Recorded data:
<<<<

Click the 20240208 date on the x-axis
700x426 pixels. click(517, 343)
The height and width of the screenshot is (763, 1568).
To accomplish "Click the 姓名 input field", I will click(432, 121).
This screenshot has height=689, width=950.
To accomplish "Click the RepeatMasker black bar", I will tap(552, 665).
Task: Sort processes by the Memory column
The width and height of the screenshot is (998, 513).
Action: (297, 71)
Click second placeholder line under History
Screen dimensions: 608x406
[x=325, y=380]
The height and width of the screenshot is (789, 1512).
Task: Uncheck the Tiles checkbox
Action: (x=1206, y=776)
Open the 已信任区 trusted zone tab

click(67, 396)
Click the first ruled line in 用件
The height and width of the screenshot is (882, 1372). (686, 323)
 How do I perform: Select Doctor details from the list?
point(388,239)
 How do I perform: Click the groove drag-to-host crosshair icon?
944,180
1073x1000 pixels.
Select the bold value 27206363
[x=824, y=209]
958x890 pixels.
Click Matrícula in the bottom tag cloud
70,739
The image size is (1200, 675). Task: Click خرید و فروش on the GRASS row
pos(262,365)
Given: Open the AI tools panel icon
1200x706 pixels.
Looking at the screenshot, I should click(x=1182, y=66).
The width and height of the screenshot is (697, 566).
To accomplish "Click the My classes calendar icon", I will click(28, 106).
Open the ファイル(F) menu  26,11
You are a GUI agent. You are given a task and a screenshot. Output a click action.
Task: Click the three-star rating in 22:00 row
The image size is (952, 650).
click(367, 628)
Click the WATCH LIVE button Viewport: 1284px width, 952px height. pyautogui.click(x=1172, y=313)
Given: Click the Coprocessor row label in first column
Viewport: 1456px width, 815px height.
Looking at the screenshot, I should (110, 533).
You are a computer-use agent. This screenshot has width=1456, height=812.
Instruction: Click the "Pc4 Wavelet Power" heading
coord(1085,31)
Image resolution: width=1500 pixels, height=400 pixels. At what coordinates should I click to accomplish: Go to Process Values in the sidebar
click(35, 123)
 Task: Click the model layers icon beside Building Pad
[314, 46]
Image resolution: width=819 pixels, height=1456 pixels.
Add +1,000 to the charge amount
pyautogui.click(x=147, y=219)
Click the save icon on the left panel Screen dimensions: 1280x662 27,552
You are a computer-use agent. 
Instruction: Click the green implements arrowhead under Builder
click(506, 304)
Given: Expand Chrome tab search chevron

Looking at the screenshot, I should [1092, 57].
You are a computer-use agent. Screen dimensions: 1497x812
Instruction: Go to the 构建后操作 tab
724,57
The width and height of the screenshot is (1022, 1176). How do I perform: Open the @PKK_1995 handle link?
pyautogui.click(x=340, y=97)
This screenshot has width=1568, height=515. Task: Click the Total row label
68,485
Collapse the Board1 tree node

>>>>

WHAT THE EXERCISE ASKS:
Write out all the items above again, swapping "Instruction" for "Command" wherever it occurs and leaving everything else unchanged.

SOLUTION TO THE PROBLEM:
Click the 20240208 date on the x-axis
700x426 pixels. click(517, 343)
The height and width of the screenshot is (763, 1568).
To accomplish "Click the 姓名 input field", I will click(432, 121).
This screenshot has height=689, width=950.
To accomplish "Click the RepeatMasker black bar", I will tap(552, 665).
Task: Sort processes by the Memory column
The width and height of the screenshot is (998, 513).
Action: (297, 71)
Click second placeholder line under History
Screen dimensions: 608x406
[x=325, y=380]
The height and width of the screenshot is (789, 1512).
Task: Uncheck the Tiles checkbox
Action: (x=1206, y=776)
Open the 已信任区 trusted zone tab

click(67, 396)
Click the first ruled line in 用件
The height and width of the screenshot is (882, 1372). (686, 323)
 How do I perform: Select Doctor details from the list?
point(388,239)
 How do I perform: Click the groove drag-to-host crosshair icon?
944,180
1073x1000 pixels.
Select the bold value 27206363
[x=824, y=209]
958x890 pixels.
Click Matrícula in the bottom tag cloud
70,739
The image size is (1200, 675). Task: Click خرید و فروش on the GRASS row
pos(262,365)
Given: Open the AI tools panel icon
1200x706 pixels.
Looking at the screenshot, I should click(x=1182, y=66).
The width and height of the screenshot is (697, 566).
To accomplish "Click the My classes calendar icon", I will click(28, 106).
Open the ファイル(F) menu  26,11
You are a GUI agent. You are given a task and a screenshot. Output a click action.
Task: Click the three-star rating in 22:00 row
The image size is (952, 650).
click(367, 628)
Click the WATCH LIVE button Viewport: 1284px width, 952px height. pyautogui.click(x=1172, y=313)
Given: Click the Coprocessor row label in first column
Viewport: 1456px width, 815px height.
Looking at the screenshot, I should (110, 533).
You are a computer-use agent. This screenshot has width=1456, height=812.
Command: Click the "Pc4 Wavelet Power" heading
coord(1085,31)
Image resolution: width=1500 pixels, height=400 pixels. At what coordinates should I click to accomplish: Go to Process Values in the sidebar
click(35, 123)
 Task: Click the model layers icon beside Building Pad
[314, 46]
Image resolution: width=819 pixels, height=1456 pixels.
Add +1,000 to the charge amount
pyautogui.click(x=147, y=219)
Click the save icon on the left panel Screen dimensions: 1280x662 27,552
You are a computer-use agent. 
Command: Click the green implements arrowhead under Builder
click(506, 304)
Given: Expand Chrome tab search chevron

Looking at the screenshot, I should [1092, 57].
You are a computer-use agent. Screen dimensions: 1497x812
Command: Go to the 构建后操作 tab
724,57
The width and height of the screenshot is (1022, 1176). How do I perform: Open the @PKK_1995 handle link?
pyautogui.click(x=340, y=97)
This screenshot has width=1568, height=515. Task: Click the Total row label
68,485
Collapse the Board1 tree node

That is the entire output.